Hacker News new | past | comments | ask | show | jobs | submit login
Privacy Loss in Apple's Implementation of Differential Privacy on MacOS 10.12 (arxiv.org)
180 points by sohkamyung on Sept 12, 2017 | hide | past | favorite | 39 comments



While I like this work, the title may be misleading to people who think of "privacy loss" as something distinct from "differential privacy".

What they show is that as you use Apple's implementation, the differential privacy parameter grows (providing weaker guarantees as time passes). They don't show that they can bypass the mechanism and it's guarantees, just that Apple has rigged the implementation to decay the guarantees as you continue to use it (note: decay stops if you stop using Apple stuffs).


This is a known weakness with differential privacy. Depending on how much noise you inject into your data, your analytics either approach meaninglessness or the privacy decays.

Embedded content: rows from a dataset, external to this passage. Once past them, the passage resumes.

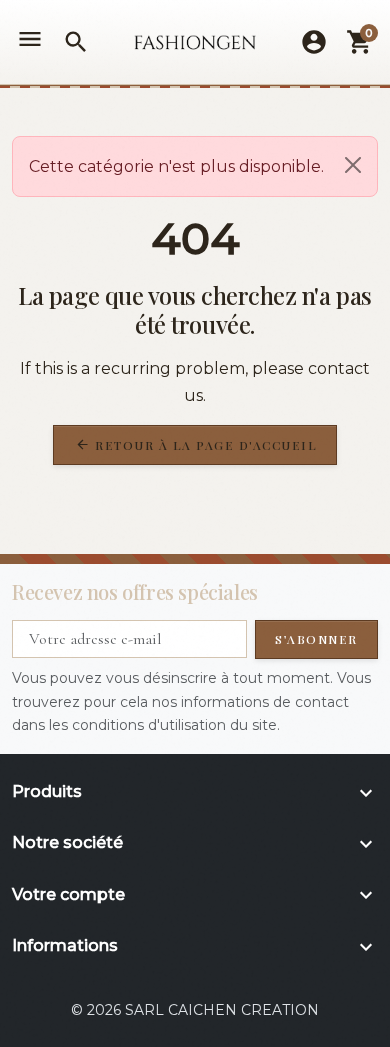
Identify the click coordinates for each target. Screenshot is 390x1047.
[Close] (353, 165)
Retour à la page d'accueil (196, 445)
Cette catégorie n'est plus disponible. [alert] (176, 166)
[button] (76, 42)
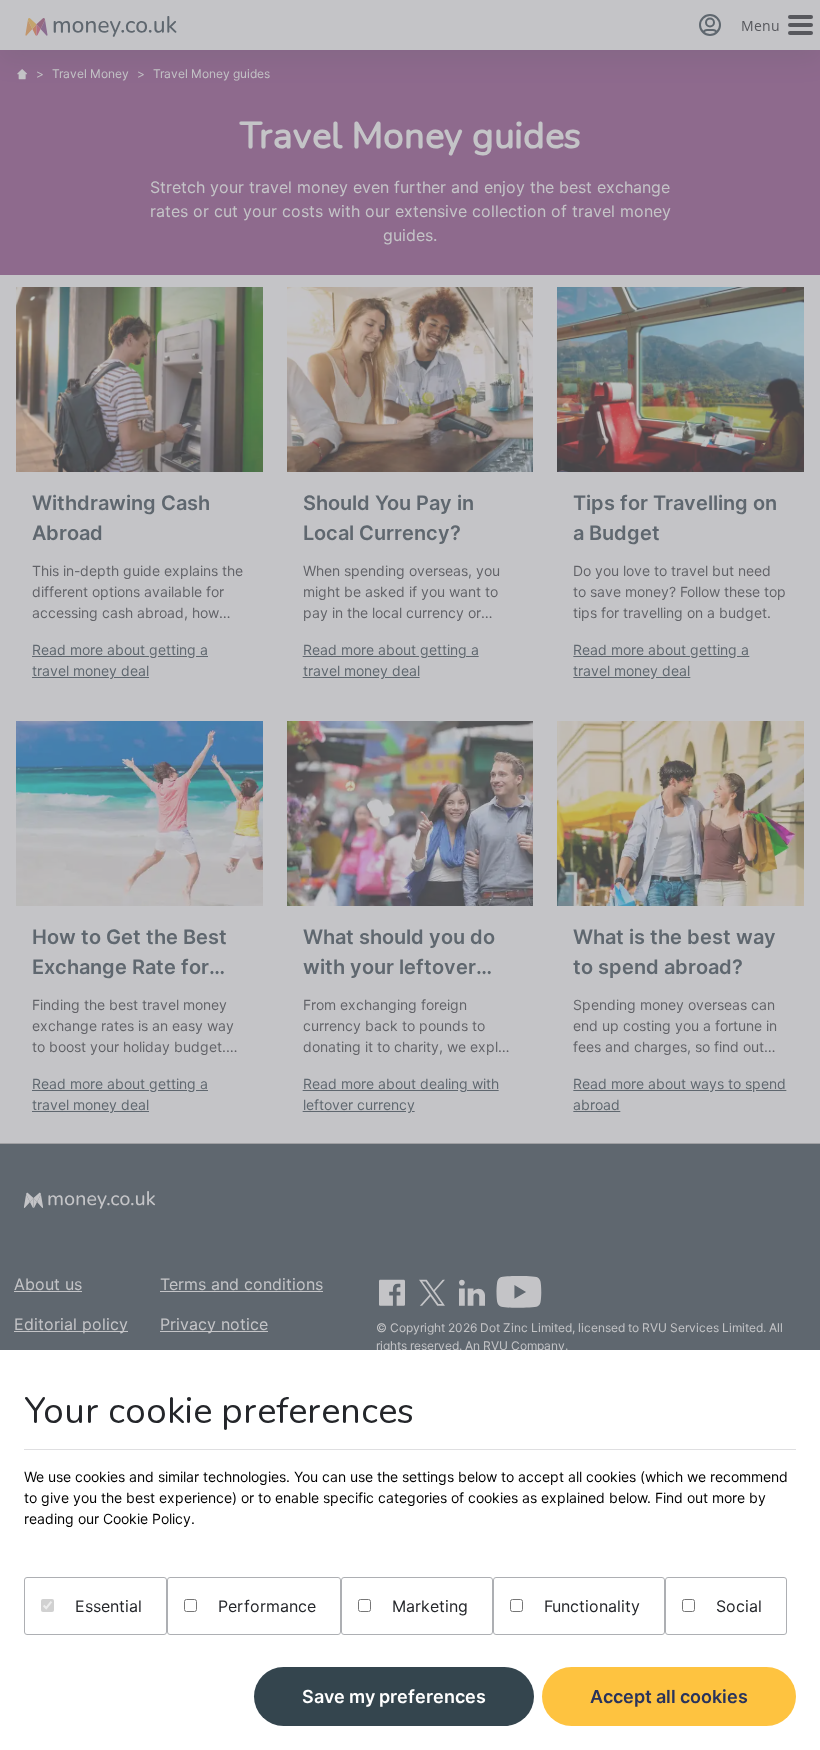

The hype machine surrounding Apple did not want to hear this and were just caught up with the idea "Apple could data mine you while maintaining ur privacy".


Funny that almost everyone in this threat seems to "get" Differential Privacy and thinks of it as a good tool. But when it was discussed for Mozilla Firefox everybody was appalled and enraged. (Thread at https://news.ycombinator.com/item?id=15071492)


I think the big difference there is that Mozilla was proposing opt-out differentially private data collection, whereas I believe Apple has historically been opt-in (with the default being no data collection).


Do you believe an opt-in in necessary with a (properly implemented) differentially private collection mechanism? Just curious about your take on this.


I think that is the ethical thing to do, yes.

Differential privacy does statistically disclose information about you, and whether the quantitative bound used is up to your standards is a decision you should make before it happens. Given that user-level understanding of DP is so low, I don't think defaulting people in to levels chosen by others is a good idea. I 100% guarantee Mozilla doesn't have the background to make this choice responsibly, and doesn't have near the DP expertise the RAPPOR team has / had (who I also wouldn't trust to chose things for me).

Ideally, the use of differential privacy would make you more willing to opt in (when you have a choice) rather than being a smokescreen for organizations that simply want to harvest more data (which was Mozilla's stated motivation).

Edit: fwiw, there are some cool "recent" versions of differential privacy that let the users control the amount of privacy loss on a user-by-user basis. So, you could start at 0 and dial it up as you feel more comfortable with the tech. This incentivizes organizations to be more transparent with what they do, as it (in principle) increases turnout.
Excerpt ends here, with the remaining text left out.